**Activity**.
Without the pictures, copy all the entries below exactly.

**Provided data**.
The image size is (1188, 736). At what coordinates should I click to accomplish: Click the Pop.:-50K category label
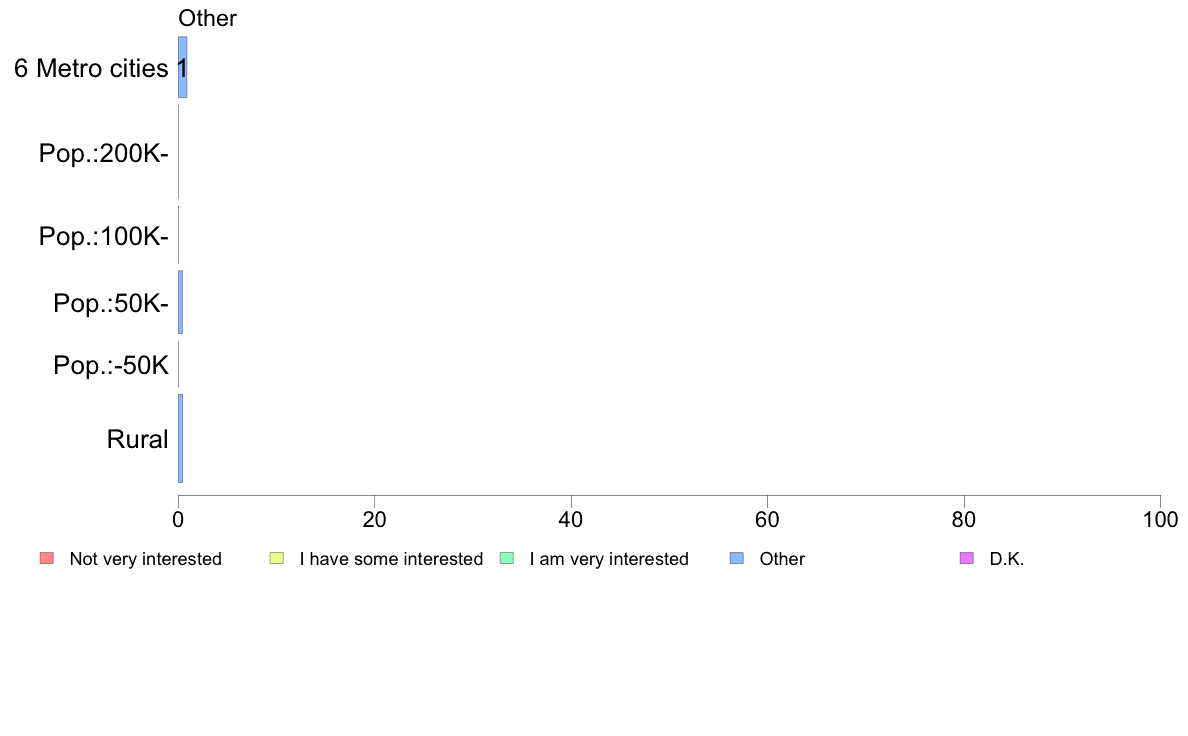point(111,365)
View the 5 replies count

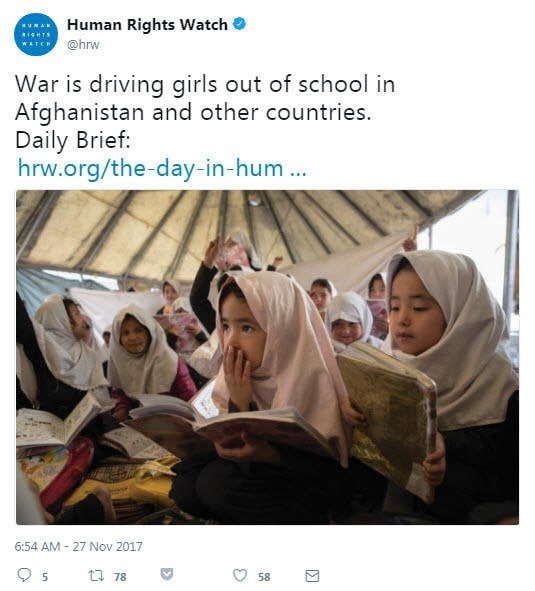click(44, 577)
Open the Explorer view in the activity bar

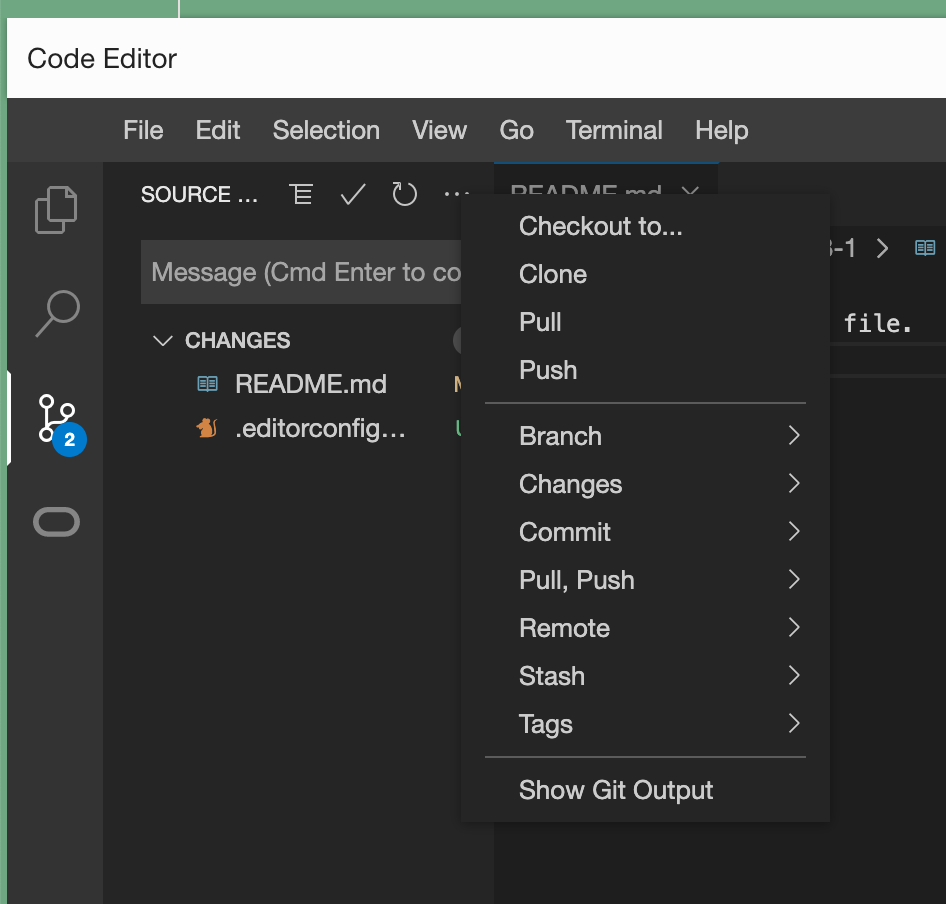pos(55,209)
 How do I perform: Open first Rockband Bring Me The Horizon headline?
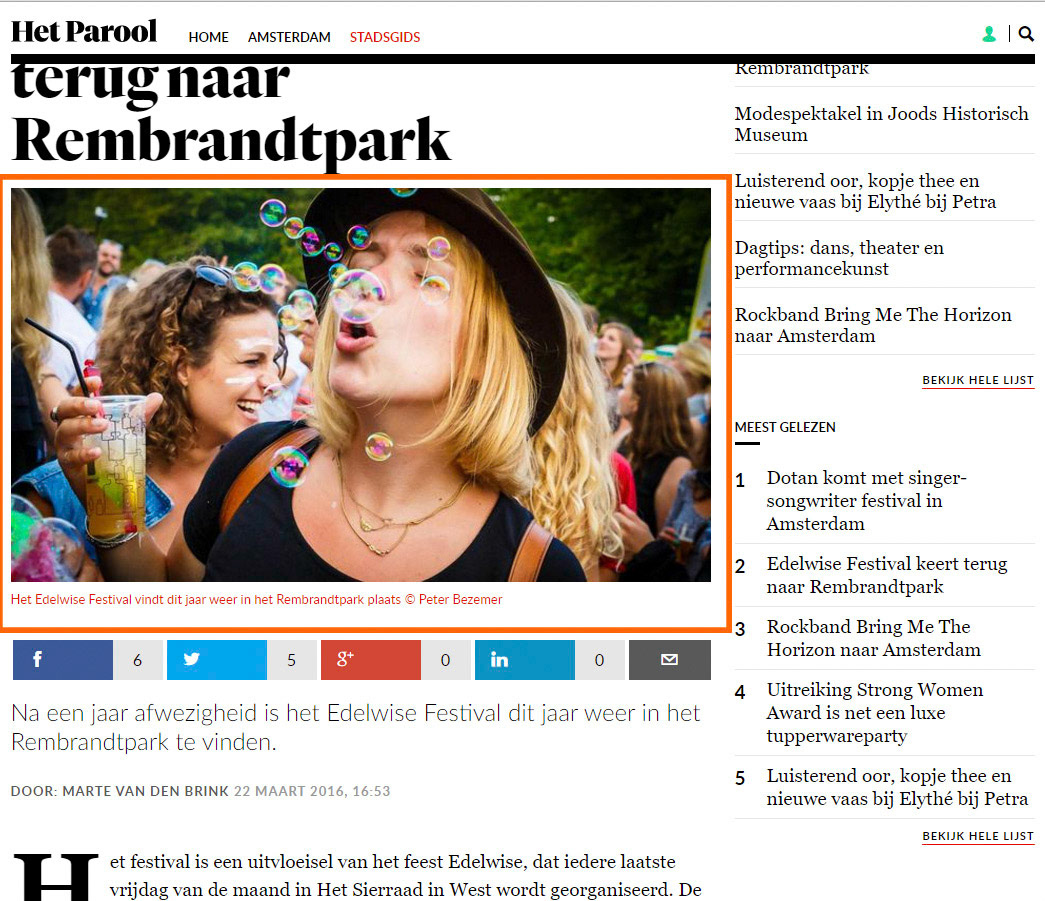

**Exercise output**.
The image size is (1188, 736). At what coordinates should I click to accomplish: Click the Pop.:-50K category label
point(111,365)
View the 5 replies count

click(44, 577)
Open the Explorer view in the activity bar

pos(55,209)
 How do I perform: Open first Rockband Bring Me The Horizon headline?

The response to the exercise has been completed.